Background: Retained foreign objects (RFOs) after surgical procedures are an infrequent but potentially devastating medical error. The Mayo Clinic, Rochester (MCR), undertook a quality improvement program to reduce the incidence of surgical RFOs.
Method: A multidisciplinary, multiphase approach was initiated in 2005. The effort, led by surgical, nursing, and administrative institutional leaders, was divided into three phases. The first phase included a defect analysis and policy review. A detailed analysis of all RFOs (both true and near misses) was undertaken to identify patterns of failures unique to our institution and operating room culture. Simultaneously, a review of all relevant institutional policies was performed, with comprehensive revisions focusing on increased clarity and inter- and intrapolicy consistency. The second phase involved increasing awareness and communication among all operating room personnel, including surgeons, residents, nursing, and allied health staff. The education program included all-staff conferences, team training, simulation videos, and daily education reminders and in-room audits. Finally, a monitoring and control phase involved rapid leadership response teams to any events, enhanced staff communication, and policy reviews.

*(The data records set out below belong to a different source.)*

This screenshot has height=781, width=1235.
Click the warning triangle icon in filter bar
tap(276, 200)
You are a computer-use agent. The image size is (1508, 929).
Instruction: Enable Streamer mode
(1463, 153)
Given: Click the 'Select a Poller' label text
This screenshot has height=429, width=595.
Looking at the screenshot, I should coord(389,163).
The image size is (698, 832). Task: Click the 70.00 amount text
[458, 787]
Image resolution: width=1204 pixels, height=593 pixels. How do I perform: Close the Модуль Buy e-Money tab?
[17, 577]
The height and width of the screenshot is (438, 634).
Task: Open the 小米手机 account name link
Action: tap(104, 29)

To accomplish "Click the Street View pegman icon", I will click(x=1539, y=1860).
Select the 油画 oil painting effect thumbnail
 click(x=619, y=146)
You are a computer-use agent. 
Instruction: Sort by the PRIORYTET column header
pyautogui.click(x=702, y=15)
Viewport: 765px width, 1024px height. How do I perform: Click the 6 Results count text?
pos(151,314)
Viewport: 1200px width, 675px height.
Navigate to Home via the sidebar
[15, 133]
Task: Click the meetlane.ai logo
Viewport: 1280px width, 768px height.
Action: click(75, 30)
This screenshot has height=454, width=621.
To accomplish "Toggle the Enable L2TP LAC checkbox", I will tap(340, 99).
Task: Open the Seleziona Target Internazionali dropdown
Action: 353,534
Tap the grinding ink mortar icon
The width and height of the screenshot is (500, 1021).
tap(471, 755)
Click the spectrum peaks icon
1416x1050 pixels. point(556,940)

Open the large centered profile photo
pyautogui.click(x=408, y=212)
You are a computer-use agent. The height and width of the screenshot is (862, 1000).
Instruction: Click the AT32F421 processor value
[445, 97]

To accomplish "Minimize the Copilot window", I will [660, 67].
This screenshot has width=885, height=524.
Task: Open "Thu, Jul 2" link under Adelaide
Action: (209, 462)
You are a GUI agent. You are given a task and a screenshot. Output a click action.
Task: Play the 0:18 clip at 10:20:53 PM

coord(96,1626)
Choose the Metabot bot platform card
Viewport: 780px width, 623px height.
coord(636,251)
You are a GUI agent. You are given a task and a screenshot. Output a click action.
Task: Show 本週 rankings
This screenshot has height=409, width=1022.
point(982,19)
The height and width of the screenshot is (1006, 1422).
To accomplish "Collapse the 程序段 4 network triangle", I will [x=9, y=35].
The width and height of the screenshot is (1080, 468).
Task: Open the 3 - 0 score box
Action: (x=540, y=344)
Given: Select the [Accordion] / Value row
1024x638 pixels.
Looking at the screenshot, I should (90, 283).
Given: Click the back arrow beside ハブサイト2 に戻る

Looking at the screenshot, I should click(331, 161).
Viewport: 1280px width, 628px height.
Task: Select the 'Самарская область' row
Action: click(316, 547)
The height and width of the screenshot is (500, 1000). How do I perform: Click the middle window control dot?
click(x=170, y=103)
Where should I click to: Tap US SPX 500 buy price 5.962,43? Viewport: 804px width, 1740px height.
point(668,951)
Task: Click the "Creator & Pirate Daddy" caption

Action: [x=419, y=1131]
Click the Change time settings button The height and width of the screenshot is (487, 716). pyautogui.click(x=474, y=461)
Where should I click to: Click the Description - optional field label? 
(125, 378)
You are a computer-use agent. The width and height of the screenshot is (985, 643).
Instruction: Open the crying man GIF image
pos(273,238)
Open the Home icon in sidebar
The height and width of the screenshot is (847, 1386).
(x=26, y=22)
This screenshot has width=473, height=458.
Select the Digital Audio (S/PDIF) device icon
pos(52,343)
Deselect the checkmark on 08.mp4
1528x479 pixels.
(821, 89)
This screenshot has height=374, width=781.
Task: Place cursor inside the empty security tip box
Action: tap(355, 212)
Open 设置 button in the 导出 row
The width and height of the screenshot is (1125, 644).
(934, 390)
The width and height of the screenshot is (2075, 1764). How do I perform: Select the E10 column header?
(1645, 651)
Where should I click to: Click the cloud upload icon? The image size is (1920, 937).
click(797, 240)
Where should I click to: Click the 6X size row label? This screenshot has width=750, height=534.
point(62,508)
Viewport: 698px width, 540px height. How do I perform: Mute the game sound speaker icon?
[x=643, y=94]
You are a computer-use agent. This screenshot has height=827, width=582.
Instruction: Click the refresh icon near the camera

Results: When the program started, MCR was averaging a surgical RFO every 16 days. After the intervention, the average interval between RFO events increased to 69 days, a level of performance that has been sustained for more than two years.
Discussion: MCR experienced a significant and sustained reduction in the incidents of RFOs, attributed to the multidisciplinary nature of the initiative, the active engagement of institutional leadership, and use of the principles of enhanced communication between operating room staff members to improve operating room situational awareness.